With GoDaddy’s unfortunate DNS outage on September 10th, we received an enormous number of inquiries about our DNS services. A frequently asked question was whether or not Total Uptime could provide secondary or backup DNS services for disaster recovery. The quick answer is “yes”, we can definitely provide this commonly implemented DNS backup solution, but we thought it would be helpful to post a quick article to answer the question in a little more detail: What is Secondary DNS, and what are the benefits and drawbacks of using it?
Secondary DNS, sometimes referred to as Slave DNS or Backup DNS, is a simple setting that allows other DNS servers (secondary ones) to transfer copies of the entire zone file from the Master DNS server (sometimes called the Primary). Typically you must allow the IP address of the secondary server(s) at the primary DNS server before transfers are permitted, and you can even implement DNS TSIG to validate that the zone information received from the primary DNS server is legit. But for the purposes of this article, we won’t talk about zone transfer security. Secondary DNS has been a function of DNS since the RFCs were proposed in the 1980’s, is a pretty basic feature and is still widely used today.

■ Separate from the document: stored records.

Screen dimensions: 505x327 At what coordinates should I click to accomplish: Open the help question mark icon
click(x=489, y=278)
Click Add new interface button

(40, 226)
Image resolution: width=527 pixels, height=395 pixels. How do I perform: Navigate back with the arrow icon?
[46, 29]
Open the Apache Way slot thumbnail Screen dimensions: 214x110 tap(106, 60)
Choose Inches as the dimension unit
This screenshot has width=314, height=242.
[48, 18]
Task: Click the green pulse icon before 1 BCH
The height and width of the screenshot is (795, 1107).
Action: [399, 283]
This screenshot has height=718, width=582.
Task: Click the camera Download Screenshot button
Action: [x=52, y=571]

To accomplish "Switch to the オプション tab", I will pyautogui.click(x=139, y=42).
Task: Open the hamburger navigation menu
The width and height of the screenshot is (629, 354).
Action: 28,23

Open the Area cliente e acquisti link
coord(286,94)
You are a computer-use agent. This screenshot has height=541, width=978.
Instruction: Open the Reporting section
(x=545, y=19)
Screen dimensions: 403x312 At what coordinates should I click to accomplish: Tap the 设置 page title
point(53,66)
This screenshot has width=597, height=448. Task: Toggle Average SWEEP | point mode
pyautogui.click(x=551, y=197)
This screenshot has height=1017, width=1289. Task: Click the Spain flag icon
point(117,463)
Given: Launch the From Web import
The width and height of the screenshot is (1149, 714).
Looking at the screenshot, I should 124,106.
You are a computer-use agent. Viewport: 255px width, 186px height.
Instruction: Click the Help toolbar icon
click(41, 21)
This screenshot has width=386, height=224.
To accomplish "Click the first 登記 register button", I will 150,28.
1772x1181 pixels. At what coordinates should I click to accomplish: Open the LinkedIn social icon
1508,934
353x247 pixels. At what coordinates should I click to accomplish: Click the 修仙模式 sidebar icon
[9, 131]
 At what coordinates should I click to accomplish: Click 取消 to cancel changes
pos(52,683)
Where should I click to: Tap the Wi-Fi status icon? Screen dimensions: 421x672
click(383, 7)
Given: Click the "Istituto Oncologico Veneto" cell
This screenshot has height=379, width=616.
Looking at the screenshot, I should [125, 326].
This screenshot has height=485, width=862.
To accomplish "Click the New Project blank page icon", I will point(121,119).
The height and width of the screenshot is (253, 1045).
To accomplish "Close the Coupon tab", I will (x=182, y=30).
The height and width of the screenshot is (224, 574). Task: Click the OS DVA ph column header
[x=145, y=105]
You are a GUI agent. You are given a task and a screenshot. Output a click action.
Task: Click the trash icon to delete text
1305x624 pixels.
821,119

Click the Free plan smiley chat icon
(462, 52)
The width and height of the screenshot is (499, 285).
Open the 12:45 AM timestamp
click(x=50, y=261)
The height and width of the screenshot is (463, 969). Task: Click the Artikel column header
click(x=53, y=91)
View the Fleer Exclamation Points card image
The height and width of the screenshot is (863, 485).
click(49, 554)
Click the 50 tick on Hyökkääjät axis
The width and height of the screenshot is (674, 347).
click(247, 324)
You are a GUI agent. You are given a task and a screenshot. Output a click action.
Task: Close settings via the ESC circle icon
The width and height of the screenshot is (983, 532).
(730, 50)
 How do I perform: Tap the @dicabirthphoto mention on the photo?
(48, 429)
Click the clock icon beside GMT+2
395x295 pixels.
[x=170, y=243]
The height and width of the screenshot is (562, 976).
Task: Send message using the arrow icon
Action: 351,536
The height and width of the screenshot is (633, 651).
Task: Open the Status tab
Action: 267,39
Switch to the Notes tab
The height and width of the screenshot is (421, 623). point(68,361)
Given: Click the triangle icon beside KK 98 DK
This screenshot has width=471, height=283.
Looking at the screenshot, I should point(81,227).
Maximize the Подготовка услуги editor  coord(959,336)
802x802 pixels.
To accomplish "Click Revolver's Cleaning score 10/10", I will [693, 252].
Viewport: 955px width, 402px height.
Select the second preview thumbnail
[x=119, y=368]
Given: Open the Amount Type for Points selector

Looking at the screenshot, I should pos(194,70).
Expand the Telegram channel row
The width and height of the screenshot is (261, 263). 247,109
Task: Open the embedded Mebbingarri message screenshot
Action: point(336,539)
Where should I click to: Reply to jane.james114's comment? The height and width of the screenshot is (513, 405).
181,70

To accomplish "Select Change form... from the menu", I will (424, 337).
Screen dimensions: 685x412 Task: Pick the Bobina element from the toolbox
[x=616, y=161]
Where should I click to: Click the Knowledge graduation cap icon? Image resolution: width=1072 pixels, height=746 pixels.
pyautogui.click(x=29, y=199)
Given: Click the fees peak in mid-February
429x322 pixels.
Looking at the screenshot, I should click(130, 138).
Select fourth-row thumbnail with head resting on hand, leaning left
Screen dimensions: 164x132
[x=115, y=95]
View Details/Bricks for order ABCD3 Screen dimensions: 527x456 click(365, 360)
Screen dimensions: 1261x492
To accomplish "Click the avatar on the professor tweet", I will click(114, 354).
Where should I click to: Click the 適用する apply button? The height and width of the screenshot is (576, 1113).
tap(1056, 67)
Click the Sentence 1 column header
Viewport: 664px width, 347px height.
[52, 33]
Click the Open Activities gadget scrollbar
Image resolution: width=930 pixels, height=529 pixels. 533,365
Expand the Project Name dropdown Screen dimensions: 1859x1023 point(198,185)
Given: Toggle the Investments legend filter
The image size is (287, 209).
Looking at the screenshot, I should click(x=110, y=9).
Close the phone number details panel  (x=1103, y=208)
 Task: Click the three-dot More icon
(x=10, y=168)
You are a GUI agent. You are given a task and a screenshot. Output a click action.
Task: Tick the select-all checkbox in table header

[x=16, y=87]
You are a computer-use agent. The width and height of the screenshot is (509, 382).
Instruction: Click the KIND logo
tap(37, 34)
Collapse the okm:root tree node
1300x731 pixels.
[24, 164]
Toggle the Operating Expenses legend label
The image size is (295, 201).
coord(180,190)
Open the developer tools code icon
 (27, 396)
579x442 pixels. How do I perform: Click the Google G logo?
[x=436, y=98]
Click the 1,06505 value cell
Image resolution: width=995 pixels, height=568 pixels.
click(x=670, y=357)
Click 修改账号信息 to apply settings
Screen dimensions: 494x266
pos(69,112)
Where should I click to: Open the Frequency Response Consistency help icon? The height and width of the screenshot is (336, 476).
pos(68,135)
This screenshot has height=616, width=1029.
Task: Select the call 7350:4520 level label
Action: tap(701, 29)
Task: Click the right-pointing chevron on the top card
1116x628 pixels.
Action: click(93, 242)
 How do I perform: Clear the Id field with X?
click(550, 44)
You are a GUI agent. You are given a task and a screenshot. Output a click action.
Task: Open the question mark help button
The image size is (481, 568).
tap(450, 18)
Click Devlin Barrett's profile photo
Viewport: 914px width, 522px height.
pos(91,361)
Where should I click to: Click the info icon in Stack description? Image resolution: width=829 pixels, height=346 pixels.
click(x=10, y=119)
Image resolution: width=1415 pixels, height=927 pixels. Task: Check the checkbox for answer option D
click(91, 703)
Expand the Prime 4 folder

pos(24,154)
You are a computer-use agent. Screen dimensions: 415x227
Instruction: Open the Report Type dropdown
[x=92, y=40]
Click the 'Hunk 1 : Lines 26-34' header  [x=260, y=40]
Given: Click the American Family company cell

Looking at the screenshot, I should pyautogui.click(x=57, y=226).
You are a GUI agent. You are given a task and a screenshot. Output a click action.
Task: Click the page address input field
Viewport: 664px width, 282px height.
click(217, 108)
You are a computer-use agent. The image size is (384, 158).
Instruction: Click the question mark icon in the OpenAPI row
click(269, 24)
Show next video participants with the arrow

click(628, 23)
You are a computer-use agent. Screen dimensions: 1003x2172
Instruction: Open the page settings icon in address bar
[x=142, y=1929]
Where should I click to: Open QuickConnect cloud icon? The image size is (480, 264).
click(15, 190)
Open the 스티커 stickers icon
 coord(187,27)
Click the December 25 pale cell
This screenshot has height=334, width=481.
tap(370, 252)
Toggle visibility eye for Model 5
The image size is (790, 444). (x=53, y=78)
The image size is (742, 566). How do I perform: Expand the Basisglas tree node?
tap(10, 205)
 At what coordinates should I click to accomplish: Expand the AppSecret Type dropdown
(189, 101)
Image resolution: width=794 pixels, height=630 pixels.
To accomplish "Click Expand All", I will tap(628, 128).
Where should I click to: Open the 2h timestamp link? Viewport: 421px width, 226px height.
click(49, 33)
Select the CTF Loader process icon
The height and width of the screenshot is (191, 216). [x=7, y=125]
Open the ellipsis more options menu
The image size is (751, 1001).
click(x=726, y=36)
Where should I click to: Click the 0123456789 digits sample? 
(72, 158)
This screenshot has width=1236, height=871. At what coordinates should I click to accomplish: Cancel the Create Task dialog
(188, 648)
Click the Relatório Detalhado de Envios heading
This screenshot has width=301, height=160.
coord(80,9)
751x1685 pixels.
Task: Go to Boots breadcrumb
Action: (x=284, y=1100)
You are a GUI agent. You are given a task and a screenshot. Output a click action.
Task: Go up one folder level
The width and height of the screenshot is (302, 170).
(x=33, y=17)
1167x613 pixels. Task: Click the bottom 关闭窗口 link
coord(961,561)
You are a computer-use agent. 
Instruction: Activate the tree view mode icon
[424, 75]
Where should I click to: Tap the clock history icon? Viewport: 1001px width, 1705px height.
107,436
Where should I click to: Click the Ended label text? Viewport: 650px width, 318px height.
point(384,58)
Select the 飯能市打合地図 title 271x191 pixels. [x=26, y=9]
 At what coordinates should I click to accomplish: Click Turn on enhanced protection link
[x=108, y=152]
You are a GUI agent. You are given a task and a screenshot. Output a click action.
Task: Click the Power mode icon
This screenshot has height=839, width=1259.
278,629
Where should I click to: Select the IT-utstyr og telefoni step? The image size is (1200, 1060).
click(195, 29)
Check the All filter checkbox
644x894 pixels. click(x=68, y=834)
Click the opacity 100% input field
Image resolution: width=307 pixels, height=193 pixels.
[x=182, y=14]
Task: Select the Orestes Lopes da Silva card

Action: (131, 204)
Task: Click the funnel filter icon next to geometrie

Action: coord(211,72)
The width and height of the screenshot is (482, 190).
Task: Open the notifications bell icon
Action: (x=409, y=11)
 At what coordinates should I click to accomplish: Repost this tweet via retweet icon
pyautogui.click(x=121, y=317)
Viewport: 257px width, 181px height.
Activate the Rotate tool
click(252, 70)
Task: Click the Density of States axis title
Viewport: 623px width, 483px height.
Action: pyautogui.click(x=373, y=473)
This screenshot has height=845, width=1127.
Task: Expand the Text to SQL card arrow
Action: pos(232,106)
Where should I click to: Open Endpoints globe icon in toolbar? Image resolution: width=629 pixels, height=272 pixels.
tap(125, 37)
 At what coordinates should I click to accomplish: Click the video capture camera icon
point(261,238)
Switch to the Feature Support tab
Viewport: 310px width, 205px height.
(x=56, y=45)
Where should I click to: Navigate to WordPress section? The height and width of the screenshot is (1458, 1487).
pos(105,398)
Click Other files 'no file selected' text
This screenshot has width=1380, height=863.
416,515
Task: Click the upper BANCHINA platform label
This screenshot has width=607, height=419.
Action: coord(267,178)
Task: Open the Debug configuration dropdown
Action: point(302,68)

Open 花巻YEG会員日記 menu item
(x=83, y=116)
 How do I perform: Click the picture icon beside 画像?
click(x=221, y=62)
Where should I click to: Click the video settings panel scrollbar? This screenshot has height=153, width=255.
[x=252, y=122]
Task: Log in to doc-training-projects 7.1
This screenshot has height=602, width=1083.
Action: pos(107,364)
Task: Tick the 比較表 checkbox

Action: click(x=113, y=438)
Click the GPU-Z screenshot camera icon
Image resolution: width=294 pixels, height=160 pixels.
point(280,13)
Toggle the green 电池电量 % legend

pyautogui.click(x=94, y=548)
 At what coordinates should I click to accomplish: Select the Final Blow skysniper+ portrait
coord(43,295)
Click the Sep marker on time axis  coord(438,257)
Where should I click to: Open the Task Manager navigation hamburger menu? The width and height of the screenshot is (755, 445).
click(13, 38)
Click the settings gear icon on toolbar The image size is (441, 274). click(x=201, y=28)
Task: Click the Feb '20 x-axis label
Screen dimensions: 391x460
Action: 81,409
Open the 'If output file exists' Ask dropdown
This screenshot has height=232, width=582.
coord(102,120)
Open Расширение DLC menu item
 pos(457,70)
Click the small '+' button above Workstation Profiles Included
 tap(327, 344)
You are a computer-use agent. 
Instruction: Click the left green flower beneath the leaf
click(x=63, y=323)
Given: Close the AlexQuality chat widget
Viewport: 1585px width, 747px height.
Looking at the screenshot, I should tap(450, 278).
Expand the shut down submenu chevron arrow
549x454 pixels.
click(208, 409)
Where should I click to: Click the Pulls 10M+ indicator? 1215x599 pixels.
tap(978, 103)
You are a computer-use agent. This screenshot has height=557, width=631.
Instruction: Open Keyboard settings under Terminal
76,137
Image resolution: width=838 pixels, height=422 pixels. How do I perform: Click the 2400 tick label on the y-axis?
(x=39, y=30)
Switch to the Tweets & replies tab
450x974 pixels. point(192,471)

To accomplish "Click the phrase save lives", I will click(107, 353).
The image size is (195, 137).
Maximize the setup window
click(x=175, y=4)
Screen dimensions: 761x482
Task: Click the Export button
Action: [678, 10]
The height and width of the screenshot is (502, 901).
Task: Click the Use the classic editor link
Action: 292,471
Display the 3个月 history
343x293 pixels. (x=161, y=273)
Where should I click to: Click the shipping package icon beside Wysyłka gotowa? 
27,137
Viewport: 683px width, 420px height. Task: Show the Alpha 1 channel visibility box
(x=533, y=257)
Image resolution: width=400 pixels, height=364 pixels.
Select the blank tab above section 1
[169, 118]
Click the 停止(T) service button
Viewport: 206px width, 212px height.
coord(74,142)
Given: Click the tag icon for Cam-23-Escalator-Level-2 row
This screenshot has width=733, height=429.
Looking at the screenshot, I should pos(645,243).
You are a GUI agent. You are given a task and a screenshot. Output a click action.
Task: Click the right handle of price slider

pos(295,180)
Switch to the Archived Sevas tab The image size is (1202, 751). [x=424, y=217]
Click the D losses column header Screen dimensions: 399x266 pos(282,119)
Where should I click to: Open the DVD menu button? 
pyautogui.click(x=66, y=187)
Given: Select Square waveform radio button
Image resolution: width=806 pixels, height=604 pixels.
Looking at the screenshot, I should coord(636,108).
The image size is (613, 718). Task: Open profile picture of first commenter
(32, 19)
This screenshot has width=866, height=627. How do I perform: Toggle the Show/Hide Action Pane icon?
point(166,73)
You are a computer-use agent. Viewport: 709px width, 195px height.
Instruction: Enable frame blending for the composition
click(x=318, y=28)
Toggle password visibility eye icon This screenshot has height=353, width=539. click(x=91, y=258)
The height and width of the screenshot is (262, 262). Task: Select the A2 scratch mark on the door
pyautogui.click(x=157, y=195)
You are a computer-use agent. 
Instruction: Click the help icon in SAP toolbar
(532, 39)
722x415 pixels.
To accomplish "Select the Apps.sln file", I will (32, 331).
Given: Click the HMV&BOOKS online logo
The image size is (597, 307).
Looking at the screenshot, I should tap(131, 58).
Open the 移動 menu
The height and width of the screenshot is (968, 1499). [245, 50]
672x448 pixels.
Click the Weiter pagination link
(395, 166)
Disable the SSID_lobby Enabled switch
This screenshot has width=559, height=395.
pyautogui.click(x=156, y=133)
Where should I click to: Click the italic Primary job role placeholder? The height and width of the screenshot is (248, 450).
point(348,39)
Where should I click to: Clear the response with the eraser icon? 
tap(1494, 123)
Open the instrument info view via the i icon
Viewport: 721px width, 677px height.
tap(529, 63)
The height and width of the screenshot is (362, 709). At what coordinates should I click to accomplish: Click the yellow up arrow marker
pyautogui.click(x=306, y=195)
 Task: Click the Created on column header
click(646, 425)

The obvious benefit to secondary DNS is the fact that you can increase DNS redundancy by deploying more DNS servers. If you run your own cluster of DNS servers, you could use this method to replicate DNS amongst all of your servers (which was the original intention), but in the Managed DNS provider space like we at Total Uptime play in, secondary DNS is not what we use to replicate DNS amongst our nodes.
On the Total Uptime network we have 32 name server clusters around the globe and use our own proprietary method of synchronizing them in a speedy and reliable method. Most other service providers probably do the same thing, and for good reason which we will share in a moment. Since secondary replication is typically not required internally, this makes the functionality ideally suited for implementing a multi-service provider DNS deployment.
Most domain registrars require at least two name servers and support up to seven or sometimes more. At Total Uptime, we provide a long list of name servers with multiple TLDs to use that are on our global Anycast network to satisfy the minimum or meet the maximum. Using more than two, however, does not offer any benefits… at least here at Total Uptime. Our architecture is designed in such a way that using even one name server gives you the benefit, redundancy and resiliency of all 32 global nodes. That means you could theoretically use Total Uptime and six other DNS providers to create a massively redundant authoritative DNS implementation, assuming they were equal to some degree. One of them would be your primary provider, and the others would all use secondary DNS to replicate your DNS zone(s). In this hypothetical scenario, you would then use one name server given by each of the seven providers to enter into your domain at the registrar to complete the deployment (or more, if supported).
The obvious benefit here is that seven DNS service providers would have to be completely offline for your DNS to be down. Or, if you consider that DDoS attacks towards DNS infrastructure are a more likely cause for an outage, seven providers would have to be attacked to the point of complete saturation for your DNS to be offline.
“Wow!” you might say. So if service provider fees are no object and resiliency is the primary goal, that would sound like the perfect solution, right? So why don’t more organizations use secondary DNS to the extreme? The answer: With every good thing comes at least one drawback.
There are a few drawbacks which should be discussed before considering Secondary DNS.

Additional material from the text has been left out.